Nuove massicce proteste in Iran: bloccato internet nel Paese. A Teheran cori contro Khamenei e palazzi governativi in fiamme
Grosse proteste nelle città iraniane, dalla capitale Teheran a Isfahan: le autorità della Repubblica islamica hanno bloccato internet nel Paese mentre nelle strade i manifestanti chiedono la caduta del regime

TEHERAN. Nuove massicce proteste si sono registrate nella notte in Iran dopo gli appelli del principe in esilio, Reza Pahlavi, mentre i manifestanti in molte città del Paese chiedono con sempre più forza la caduta del regime. Le autorità della Repubblica islamica hanno reagito bloccando internet, ma l'inerzia del movimento di protesta – il più grande dal 2022 – sembra crescere a dodici giorni dall'inizio delle manifestazioni, scattate in risposta alla disastrosa situazione economica nel Paese.
❗️ Iran, enormi proteste antigovernative in corso a Teheran. Blackout di Internet a livello nazionale. Segnalati cortei in centinaia di città. Interruzioni di servizio in diversi media statali e semi-ufficiali @ultimoranet pic.twitter.com/Zh83cLSdDi
— Ultimora.net (@ultimoranet) January 8, 2026
Numerosi testimoni hanno confermato al New York Times la presenza, nella serata di ieri, di grossi cortei in molte città iraniane – da Teheran ad Isfahan, da Mashhad a Bushehr a Shiraz – nei quali si contavano migliaia di donne e uomini di tutte le età.
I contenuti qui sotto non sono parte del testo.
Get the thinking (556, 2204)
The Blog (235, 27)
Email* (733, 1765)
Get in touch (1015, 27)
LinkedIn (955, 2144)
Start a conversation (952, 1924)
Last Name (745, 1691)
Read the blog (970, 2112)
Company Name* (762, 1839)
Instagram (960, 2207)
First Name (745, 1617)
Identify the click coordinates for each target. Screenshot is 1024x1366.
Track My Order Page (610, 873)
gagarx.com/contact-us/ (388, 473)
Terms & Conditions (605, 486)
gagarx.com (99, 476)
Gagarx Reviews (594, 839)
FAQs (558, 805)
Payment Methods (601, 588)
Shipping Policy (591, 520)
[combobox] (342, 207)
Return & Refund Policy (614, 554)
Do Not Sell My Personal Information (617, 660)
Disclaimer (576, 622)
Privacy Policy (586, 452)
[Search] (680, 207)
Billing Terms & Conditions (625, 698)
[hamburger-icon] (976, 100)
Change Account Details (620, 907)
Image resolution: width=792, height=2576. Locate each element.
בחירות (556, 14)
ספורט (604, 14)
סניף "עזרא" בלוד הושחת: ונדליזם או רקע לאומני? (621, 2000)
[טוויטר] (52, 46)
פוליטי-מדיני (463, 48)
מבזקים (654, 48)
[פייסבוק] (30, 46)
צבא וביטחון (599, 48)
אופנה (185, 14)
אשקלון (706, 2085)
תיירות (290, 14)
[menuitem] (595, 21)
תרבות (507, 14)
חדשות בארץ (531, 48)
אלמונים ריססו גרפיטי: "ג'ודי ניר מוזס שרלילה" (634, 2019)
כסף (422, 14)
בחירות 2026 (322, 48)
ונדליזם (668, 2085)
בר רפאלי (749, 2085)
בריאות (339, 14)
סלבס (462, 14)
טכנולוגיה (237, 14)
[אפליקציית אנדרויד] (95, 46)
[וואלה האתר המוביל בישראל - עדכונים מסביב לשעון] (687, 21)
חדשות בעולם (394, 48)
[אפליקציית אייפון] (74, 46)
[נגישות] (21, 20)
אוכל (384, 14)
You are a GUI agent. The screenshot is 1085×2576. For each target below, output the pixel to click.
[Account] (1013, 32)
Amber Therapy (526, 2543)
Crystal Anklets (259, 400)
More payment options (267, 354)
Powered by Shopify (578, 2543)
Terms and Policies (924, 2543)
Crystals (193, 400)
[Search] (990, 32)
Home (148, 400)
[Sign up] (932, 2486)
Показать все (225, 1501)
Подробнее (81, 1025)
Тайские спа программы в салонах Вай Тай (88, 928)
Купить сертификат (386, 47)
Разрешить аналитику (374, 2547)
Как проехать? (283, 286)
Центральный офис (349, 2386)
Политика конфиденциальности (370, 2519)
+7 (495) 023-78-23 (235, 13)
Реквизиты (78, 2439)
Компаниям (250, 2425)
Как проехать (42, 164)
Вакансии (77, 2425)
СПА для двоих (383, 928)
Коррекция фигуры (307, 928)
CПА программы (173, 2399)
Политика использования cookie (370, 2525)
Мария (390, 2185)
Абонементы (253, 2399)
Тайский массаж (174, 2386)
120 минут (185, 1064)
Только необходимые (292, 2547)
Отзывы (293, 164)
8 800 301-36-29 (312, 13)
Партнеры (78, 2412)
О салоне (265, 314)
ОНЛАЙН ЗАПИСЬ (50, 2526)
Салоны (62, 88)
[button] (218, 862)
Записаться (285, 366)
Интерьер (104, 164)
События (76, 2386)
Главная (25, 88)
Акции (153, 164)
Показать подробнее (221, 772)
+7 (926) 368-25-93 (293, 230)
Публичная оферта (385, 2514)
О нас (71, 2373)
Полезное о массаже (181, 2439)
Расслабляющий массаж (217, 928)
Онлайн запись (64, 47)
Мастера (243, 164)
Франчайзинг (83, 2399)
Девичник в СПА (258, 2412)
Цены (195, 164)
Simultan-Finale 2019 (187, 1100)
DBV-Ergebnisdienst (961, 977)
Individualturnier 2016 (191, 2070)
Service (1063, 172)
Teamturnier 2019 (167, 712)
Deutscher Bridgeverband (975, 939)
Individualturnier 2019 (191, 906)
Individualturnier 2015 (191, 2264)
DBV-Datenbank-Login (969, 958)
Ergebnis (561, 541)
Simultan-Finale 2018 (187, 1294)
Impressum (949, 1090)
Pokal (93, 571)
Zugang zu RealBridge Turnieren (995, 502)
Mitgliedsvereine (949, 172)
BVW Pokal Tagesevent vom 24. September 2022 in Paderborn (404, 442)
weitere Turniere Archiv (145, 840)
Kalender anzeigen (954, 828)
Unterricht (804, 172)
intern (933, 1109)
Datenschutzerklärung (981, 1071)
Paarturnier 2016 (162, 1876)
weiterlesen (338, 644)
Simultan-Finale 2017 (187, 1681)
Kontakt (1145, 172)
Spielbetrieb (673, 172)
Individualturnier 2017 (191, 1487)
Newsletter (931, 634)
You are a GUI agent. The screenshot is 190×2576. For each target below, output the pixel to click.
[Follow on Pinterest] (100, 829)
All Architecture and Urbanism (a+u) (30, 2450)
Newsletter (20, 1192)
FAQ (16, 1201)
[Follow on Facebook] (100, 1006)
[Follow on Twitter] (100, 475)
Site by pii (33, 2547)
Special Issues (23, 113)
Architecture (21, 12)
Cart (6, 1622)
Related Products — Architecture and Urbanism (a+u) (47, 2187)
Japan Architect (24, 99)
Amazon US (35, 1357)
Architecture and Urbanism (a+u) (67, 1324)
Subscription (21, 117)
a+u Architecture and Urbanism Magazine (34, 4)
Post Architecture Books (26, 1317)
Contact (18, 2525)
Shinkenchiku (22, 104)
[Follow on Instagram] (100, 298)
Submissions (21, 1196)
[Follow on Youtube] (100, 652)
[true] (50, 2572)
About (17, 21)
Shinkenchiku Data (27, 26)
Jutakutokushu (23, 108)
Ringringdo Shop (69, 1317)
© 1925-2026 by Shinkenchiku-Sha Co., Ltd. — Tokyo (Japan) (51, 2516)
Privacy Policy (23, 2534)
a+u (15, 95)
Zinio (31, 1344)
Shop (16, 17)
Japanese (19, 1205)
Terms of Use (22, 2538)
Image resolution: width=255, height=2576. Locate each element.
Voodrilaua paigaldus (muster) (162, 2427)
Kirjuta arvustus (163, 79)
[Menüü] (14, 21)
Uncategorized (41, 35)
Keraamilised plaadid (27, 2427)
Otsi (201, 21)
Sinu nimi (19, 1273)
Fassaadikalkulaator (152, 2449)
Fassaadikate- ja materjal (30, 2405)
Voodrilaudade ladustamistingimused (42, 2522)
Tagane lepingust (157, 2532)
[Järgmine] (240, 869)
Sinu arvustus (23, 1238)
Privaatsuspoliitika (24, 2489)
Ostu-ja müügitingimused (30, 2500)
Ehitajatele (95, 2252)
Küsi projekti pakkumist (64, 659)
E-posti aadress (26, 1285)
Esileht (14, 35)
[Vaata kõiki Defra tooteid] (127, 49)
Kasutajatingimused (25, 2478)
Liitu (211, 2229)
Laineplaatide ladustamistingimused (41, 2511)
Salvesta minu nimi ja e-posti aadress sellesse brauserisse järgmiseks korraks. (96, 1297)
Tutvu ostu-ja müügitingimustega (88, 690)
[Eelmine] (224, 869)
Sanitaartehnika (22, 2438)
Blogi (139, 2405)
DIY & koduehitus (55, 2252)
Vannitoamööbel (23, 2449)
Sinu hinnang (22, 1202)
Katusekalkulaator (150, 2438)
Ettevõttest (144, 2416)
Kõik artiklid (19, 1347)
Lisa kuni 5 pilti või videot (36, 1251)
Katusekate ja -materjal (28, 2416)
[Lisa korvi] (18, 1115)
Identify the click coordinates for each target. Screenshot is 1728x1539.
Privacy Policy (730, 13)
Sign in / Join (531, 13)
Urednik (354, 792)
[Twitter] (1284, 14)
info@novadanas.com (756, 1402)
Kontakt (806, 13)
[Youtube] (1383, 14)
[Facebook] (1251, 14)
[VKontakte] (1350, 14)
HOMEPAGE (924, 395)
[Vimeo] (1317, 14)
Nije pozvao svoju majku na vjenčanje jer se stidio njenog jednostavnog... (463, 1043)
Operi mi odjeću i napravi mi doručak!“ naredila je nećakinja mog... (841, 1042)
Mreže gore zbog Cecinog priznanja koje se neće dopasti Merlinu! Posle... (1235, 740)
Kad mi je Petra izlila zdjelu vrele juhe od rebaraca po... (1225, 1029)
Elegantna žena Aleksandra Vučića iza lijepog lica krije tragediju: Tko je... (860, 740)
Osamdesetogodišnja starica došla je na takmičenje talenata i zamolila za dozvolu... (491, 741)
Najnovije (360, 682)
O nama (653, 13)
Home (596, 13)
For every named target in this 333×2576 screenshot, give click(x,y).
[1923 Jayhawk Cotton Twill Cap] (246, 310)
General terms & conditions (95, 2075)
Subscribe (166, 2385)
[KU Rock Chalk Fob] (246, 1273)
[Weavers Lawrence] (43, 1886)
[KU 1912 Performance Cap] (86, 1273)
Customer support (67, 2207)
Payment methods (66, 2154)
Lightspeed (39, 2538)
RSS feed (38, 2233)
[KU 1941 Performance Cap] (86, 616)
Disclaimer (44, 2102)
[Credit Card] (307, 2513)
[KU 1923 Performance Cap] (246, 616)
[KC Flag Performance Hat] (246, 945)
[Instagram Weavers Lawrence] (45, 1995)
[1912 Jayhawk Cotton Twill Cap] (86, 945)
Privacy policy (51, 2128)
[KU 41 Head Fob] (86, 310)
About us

Nella capitale sarebbero partiti cori contro il regime - “morte a Khamenei” - e per la libertà della popolazione della Repubblica islamica.
Diversi video girati la scorsa notte hanno mostrato edifici governativi in fiamme in tutto il Paese, compresa Teheran, portando in alcuni casi alla reazione violenta da parte delle autorità. Al momento non è chiaro il numero di eventuali vittime – negli scorsi giorni si stimavano oltre 30 morti dall'inizio delle proteste e migliaia di persone arrestate. Secondo quanto riportato dall'Ong Iran Human Rights, il bilancio attuale sarebbe di 45 vittime, 13 delle quali uccise il 7 gennaio, indicando un crescente uso della violenza da parte del regime.
Come anticipato, negli scorsi giorni era stato il principe in esilio Reza Pahlavi – figlio dell'ultimo scià, deposto nel 1979 con la Rivoluzione islamista iraniana – a rilanciare sui social le proteste in programma per la serata di ieri e quella di oggi, alle ore 20. Lo stesso Pahlavi può contare su un appoggio crescente in particolare nelle fasce più giovani della popolazione iraniana – quelle nate ben dopo l'epoca di repressione e riforme economiche scellerate che ha caratterizzato il regno dello scià – e la partecipazione alle proteste di questi giorni sarà quindi un importante termometro per interpretare l'effettivo sostegno sul quale potrebbe contare all'interno del Paese.
“Milioni di iraniani – sono le parole condivise sui social dallo stesso Pahlavi – hanno richiesto la loro libertà questa notte. Il regime in Iran ha risposto tagliando tutte le linee di comunicazione. Ha bloccato internet. Ha tagliato le linee telefoniche. Potrebbe persino tentare di bloccare i segnali satellitari”. Il principe in esilio ha poi ringraziato apertamente il presidente americano Donald Trump – che incontrerà nei prossimi giorni nella sua residenza di Mar-a-Lago – invitando i leader europei all'azione.
Negli scorsi giorni il Times, citando fonti di intelligence, aveva riportato come il leader supremo della Repubblica islamica, l'ayatollah Khamenei, abbia già preparato dei piani per fuggire a Mosca – insieme a circa 20 persone tra famigliari e collaboratori – nel caso in cui le proteste si fossero intensificate ulteriormente.
Di certo, spiegava però ieri a il Dolomiti Luigi Toninelli – ricercatore Ispi specializzato proprio nel contesto iraniano –, attualmente il principe Pahlavi non gode di un'estesa base politica nel Paese, non ha un suo partito né un suo elettorato: “Il cambiamento più naturale sarebbe un'evoluzione della Repubblica dopo la morte della guida suprema, Alì Khamenei, ma non è escluso che potenze esterne decidano di forzare la mano”. Parlando di un eventuale regime change in Iran però, ha aggiunto: “Le incognite sarebbero moltissime, come molti sarebbero gli scenari possibili, da un regime militare a una nuova Repubblica islamica, dal ritorno dello scià alla presa di potere di un leader populista: sarebbe sostanzialmente come giocare d'azzardo”.